Осенью 1928 года, окончив школу, отец поступил на отделение живописи в новую Национальную академию искусств в Ханчжоу. Первый набор состоял из восьмидесяти учеников, и большая часть преподавателей получила образование за границей. В художественной академии отец нашел себе пристанище во времена политической нестабильности.
Ханчжоу славился красотой близлежащего озера Сиху, и при первой возможности отец складывал все необходимое в рюкзак и отправлялся туда рисовать. То в лесу у озера, то посреди холмов и полей он изображал приглянувшиеся виды, отдавая предпочтение приглушенным серым тонам. Он был прилежным студентом и любил природу так, как умеют только уроженцы сельской местности. На людях он держался особняком, но искренне сочувствовал бедным и страдающим. Героями его произведений часто были мелкие торговцы, лодочники и возницы, а также обедневшие жители крытых соломой домиков и их чумазые дети.
Утренние туманы и переменчивость озера Сиху вызывали у отца смутное ощущение одиночества и меланхолии, и он так и не прижился в Ханчжоу. В его жизни случился резкий поворот, когда одну из его картин заметил Линь Фэнмянь – на тот момент двадцативосьмилетний директор художественной академии, который в начале 1920-х годов провел несколько лет во Франции. «Здесь ты ничему не научишься, – сказал отцу Линь. – Тебе нужно учиться за границей».
Мода на обучение в других странах началась с Движением самоусиления (1861–1895 годы), когда цинское правительство в условиях внешней и внутренней угрозы стремилось развивать производство, связь и финансовые услуги западного образца. Чиновники понимали, что если отправлять студентов учиться на Запад, это может сыграть решающую роль в овладении преимуществами западных технологий и науки. После Первой мировой войны Франция остро нуждалась в рабочей силе и стала принимать китайских студентов на программы, предусматривающие возможность совмещать учебу с работой. Некоторые из таких студентов – в первую очередь Чжоу Эньлай и Дэн Сяопин – впоследствии стали видными фигурами в Коммунистической партии Китая. В Европе, на родине марксизма, вдохновленная коммунизмом китайская молодежь принялась искать новые идеи и теории, которые могли бы решить проблемы их родной страны.

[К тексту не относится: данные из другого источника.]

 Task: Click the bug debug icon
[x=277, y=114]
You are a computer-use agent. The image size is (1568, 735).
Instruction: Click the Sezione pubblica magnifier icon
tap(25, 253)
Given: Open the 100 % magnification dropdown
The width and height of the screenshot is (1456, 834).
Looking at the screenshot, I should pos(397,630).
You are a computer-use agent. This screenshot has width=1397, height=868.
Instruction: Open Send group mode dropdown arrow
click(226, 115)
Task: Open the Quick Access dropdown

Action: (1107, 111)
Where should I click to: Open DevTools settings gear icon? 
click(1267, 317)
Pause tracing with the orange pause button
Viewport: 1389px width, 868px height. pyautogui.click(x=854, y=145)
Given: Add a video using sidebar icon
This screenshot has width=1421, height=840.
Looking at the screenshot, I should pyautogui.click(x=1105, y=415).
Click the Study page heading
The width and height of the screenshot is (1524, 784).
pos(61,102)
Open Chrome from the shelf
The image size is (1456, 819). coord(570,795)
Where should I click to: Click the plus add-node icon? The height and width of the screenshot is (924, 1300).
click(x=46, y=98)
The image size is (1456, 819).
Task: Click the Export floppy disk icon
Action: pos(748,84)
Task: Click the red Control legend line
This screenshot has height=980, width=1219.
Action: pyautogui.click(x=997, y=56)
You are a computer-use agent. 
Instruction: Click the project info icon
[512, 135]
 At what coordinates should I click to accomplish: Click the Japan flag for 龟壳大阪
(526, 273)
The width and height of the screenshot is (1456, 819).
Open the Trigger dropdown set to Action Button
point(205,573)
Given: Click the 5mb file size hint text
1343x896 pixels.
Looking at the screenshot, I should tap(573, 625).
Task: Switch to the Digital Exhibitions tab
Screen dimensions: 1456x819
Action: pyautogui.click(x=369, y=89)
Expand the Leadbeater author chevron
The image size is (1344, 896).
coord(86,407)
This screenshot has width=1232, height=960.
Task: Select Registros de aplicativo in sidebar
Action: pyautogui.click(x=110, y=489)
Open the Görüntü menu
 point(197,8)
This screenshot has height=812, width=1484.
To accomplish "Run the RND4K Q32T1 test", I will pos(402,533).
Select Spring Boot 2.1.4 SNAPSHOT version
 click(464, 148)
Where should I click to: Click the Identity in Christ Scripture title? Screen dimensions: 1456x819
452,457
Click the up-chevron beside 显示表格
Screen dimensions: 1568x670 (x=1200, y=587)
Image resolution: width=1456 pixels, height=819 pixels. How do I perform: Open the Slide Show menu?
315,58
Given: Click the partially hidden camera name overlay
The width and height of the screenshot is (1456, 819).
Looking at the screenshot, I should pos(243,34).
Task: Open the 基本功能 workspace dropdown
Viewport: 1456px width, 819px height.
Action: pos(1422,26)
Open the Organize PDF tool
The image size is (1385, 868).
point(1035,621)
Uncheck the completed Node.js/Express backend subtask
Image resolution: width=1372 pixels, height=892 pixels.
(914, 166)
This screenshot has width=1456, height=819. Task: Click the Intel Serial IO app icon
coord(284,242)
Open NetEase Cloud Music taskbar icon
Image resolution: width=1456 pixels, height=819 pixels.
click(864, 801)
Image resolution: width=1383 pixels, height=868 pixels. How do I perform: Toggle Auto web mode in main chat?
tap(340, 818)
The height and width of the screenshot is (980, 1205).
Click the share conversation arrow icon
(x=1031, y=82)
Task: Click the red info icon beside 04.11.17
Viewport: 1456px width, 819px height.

Совет Линь Фэнмяня произвел на моего отца сильное впечатление. Но чтобы отправиться учиться за границу, необходимо было убедить деда. Поехав домой на зимние каникулы, он взял с собой одного из учителей, чтобы тот помог повлиять на решение деда. «Если он отправится за границу, – сказал учитель, – то сможет по возвращении заработать много денег».
Дед был настроен скептически, но наконец сдался. Он поднял половицу и вытащил полный горшок серебряных долларов. В те времена в Китае такая монета была в цене: на один доллар можно было купить шестнадцать фунтов риса, шесть фунтов свинины, шесть футов ткани, а в некоторых местах даже небольшой участок земли. С мрачным видом дед дрожащими руками отсчитал восемьсот монет – достаточно, чтобы купить билет и прожить первые несколько месяцев во Франции, – а сам при этом втолковывал сыну, что тот обязательно должен потом вернуться. «Не слишком там увлекайся, не забывай родной дом».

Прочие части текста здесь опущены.